Provocations
Reconstructing the Archive

FOREWORD

JONATHAN ALEXANDER

INTRODUCTION

PAUL PRIOR

REFLECTIONS

GESA E. KIRSCH

On estate sales, archives, and the matter of making things

Family Archives and the Rhetoric of Loss

"What Hadn't Happened": A Multimedia Memoir

I am Josephine Miles: A Digital Reprocessing

Provocations is a Computers and Composition Digital Press (CCDP) series focused on peer-reviewed, open-access projects that have the same specific gravity as a short monograph, but take the form of experimental genres, fruitful and unusual collaborations, and/or mediated, born-digital formats.

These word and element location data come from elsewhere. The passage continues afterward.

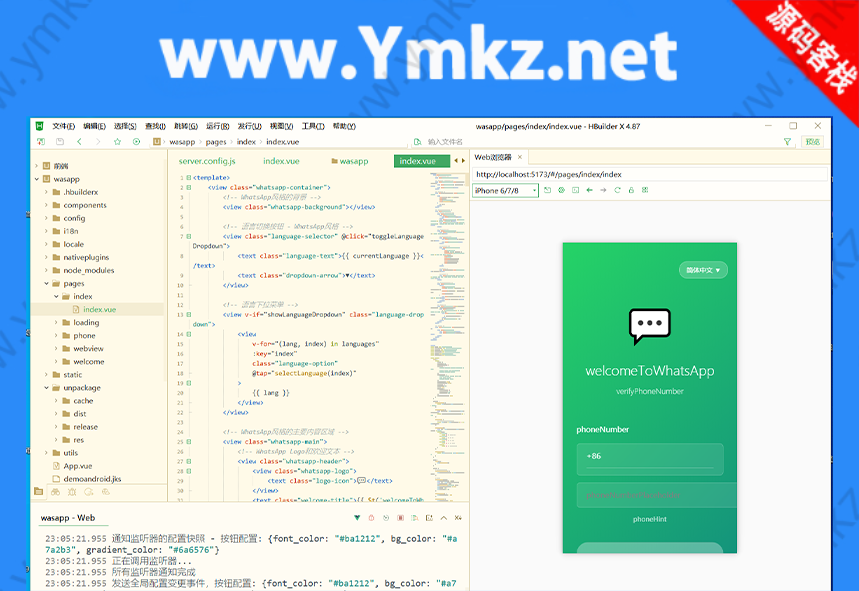This screenshot has width=859, height=591.
Task: Toggle device rotation in the browser preview toolbar
Action: [x=548, y=189]
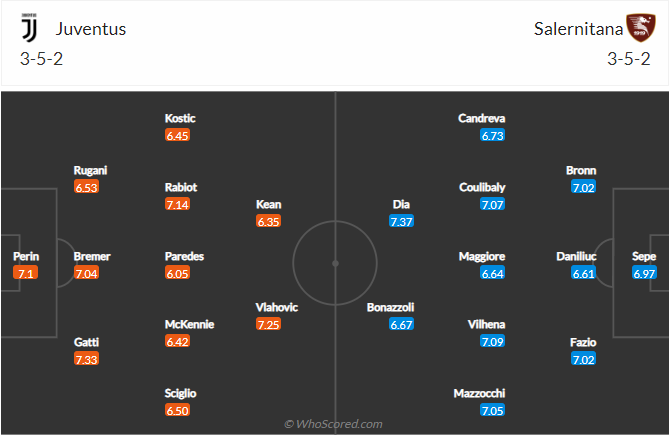Viewport: 671px width, 435px height.
Task: Open Sepe's goalkeeper player entry
Action: coord(644,256)
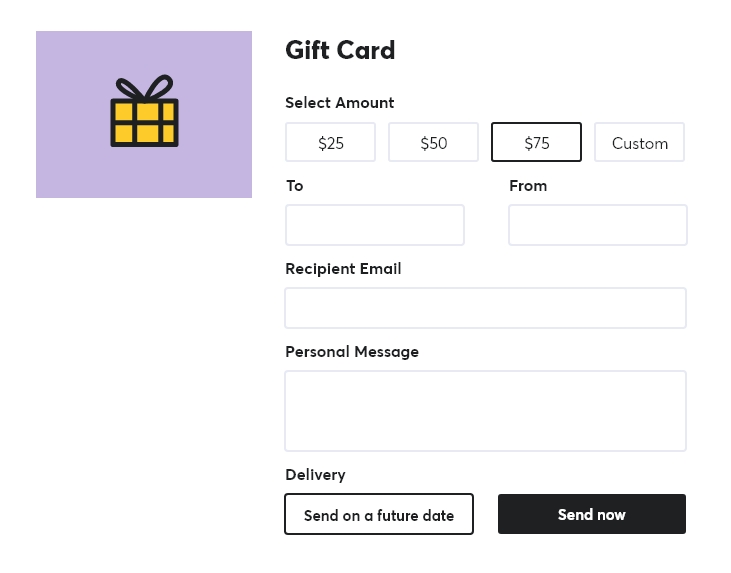Click the Select Amount label

pos(339,102)
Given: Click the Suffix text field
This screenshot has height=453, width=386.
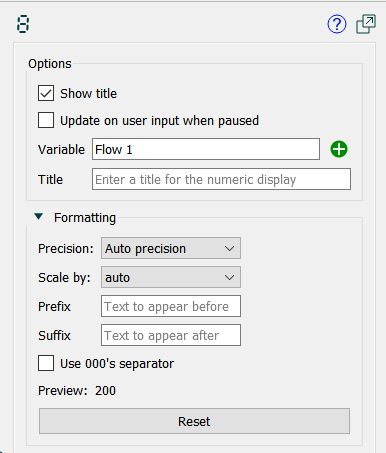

Provocations projects offer new scholarly perspectives, challenge current understandings of our field, and suggest new approaches to the work we do. Our goal, in Patti Lather’s words, is to provide a place where “things begin to shift via practices that exceed the warrants of our present sense of the possible” (200).

Our first project in the Provocations series is Reconstructing the Archive, which does just that. Jody Shipka, Alexandra Hidalgo, Erin Anderson, and Trisha Campbell ask us to rethink not only what counts as an archive but also how we represent archives across a range of media. Their work, following Lather, moves “within and against disciplinary conventions...to produce different knowledge and to produce knowledge differently” (201). The project also benefits from the voices and perspectives of leading scholars in the field. Be sure to read Jonathan Alexander’s foreword, Paul Prior’s introduction, and Gesa Kirsch’s reflections.

Provocations  projects like this one are designed to push against existing boundaries, to envision new dimensions in both form and content, to deploy new tools and approaches, and to advance new understandings. In sum, they are designed to offer us convincing intellectual arguments against business as usual.

We could not be more pleased to share this inaugural issue with you.

 

Works Cited

Lather, Patti. “Postbook: Working the Ruins of Feminist Ethnography.” Signs 27.1 (2001): 199-227.